#### Task description
Only one stretch of the material below is wanted: everything from the line containing "This screenshot has height=422, width=640." down to the line containing "1568x755 pixels. At", both ends included. Repeat it exactly and skip the pictures.

#### Records shown
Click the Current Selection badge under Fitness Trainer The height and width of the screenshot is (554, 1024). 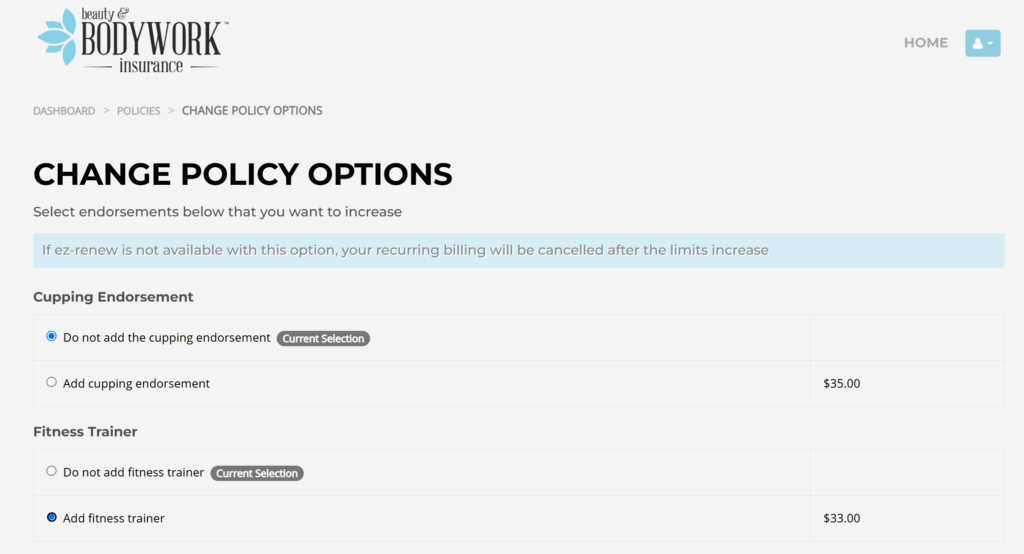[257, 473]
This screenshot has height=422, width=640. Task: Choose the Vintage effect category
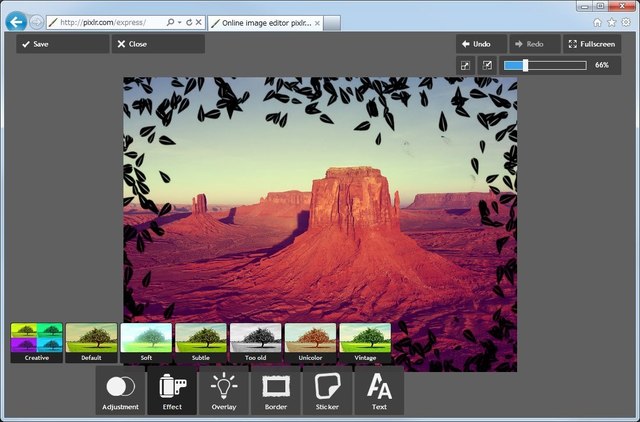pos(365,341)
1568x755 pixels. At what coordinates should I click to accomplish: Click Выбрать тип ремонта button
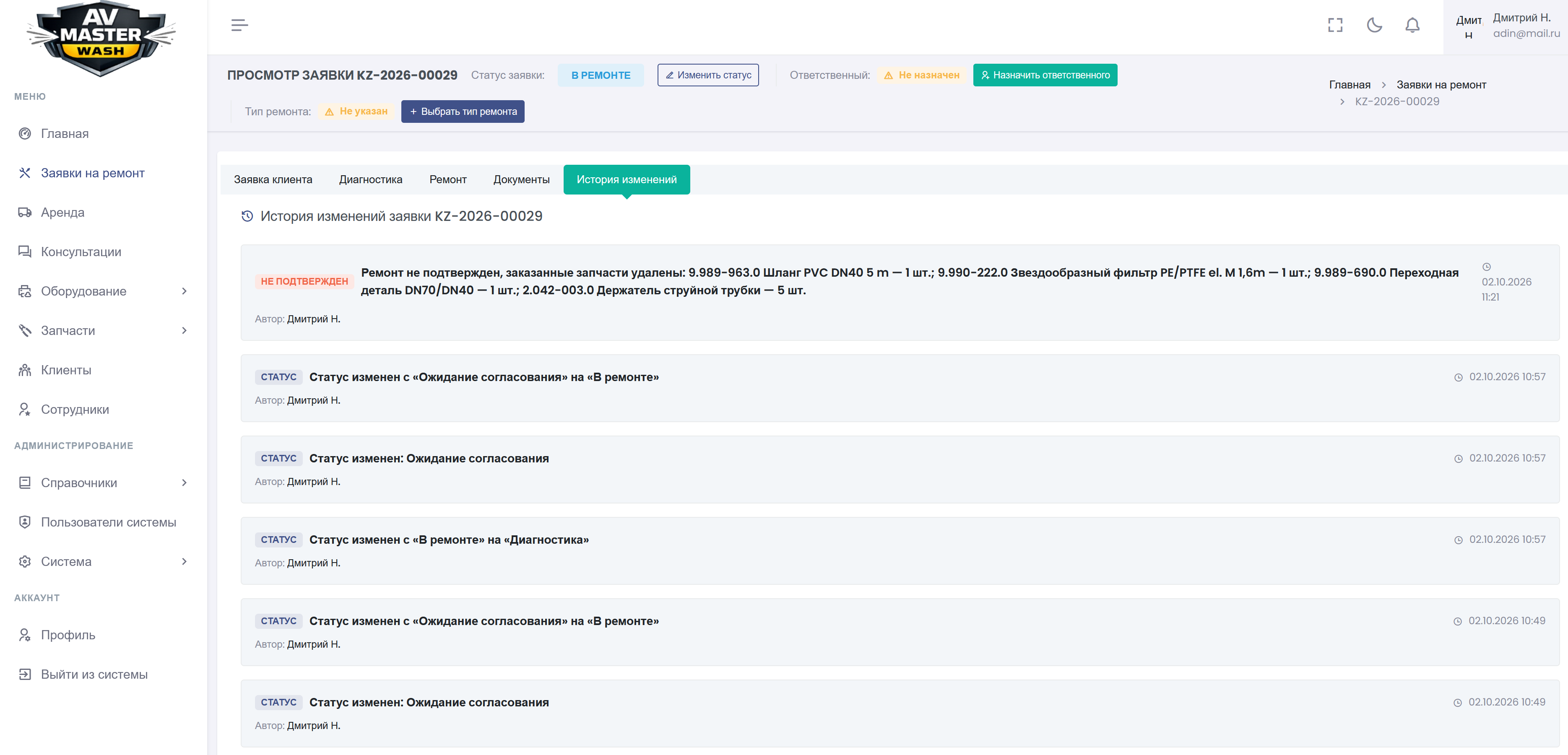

==

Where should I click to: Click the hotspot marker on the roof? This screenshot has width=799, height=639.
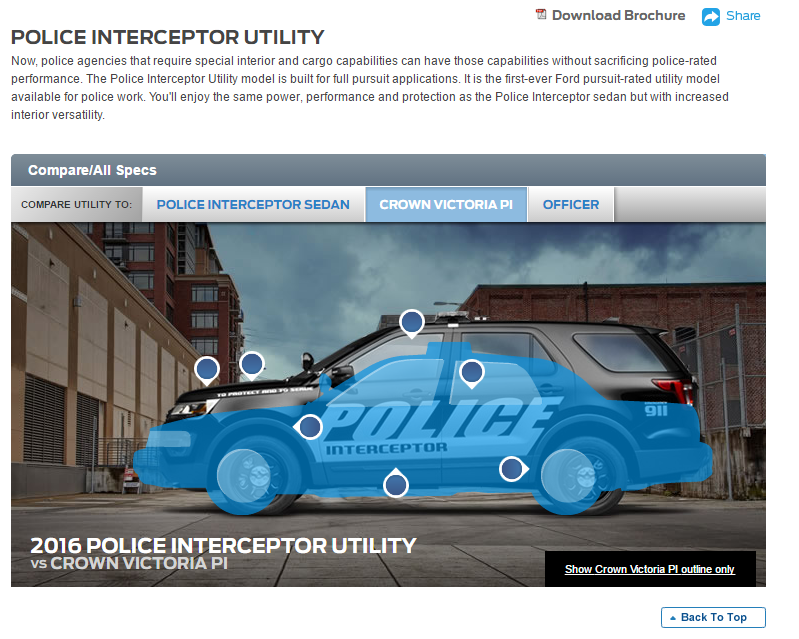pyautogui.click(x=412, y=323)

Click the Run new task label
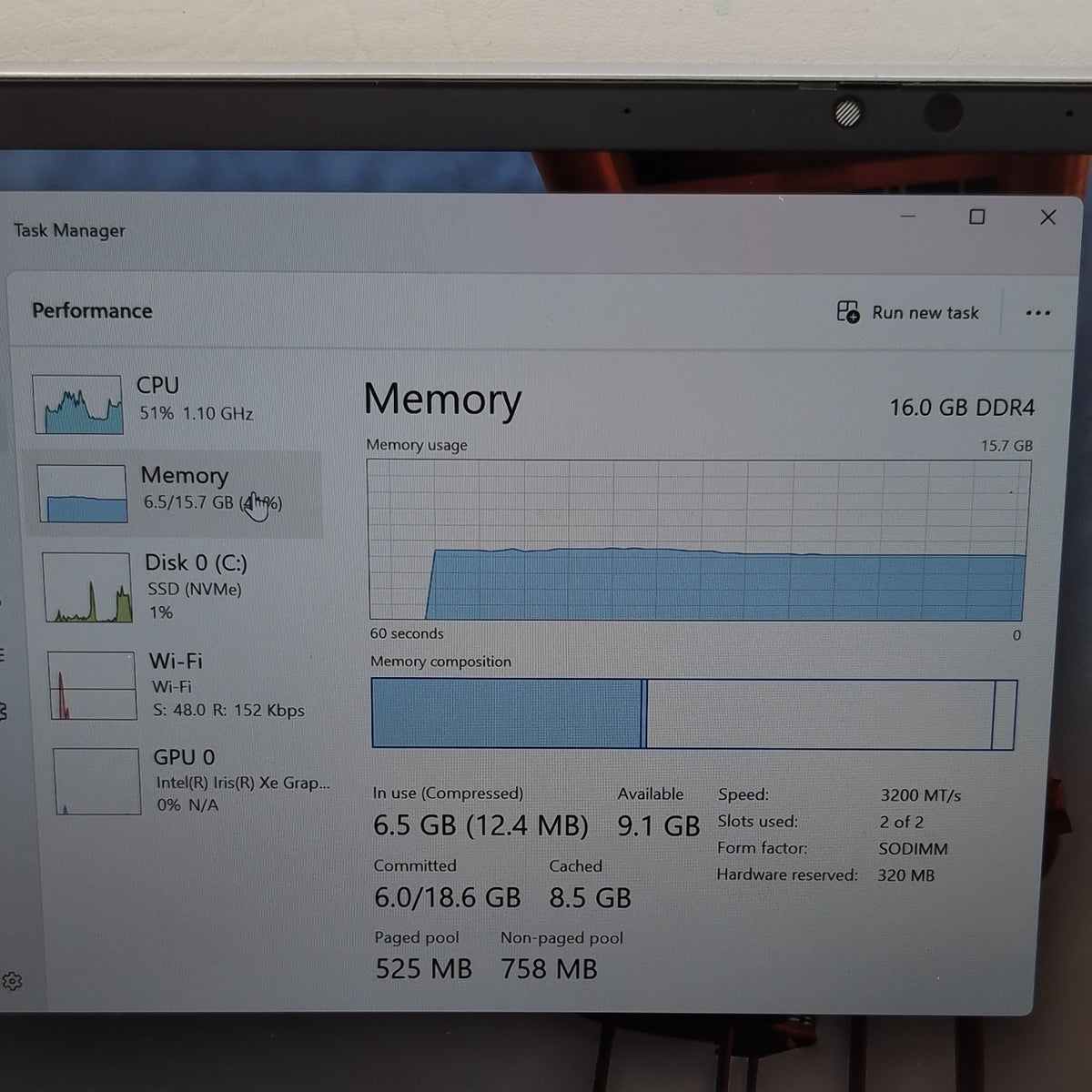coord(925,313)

#### Response to this exercise
This screenshot has height=422, width=640. Task: Choose the Vintage effect category
pos(365,341)
1568x755 pixels. At what coordinates should I click to accomplish: Click Выбрать тип ремонта button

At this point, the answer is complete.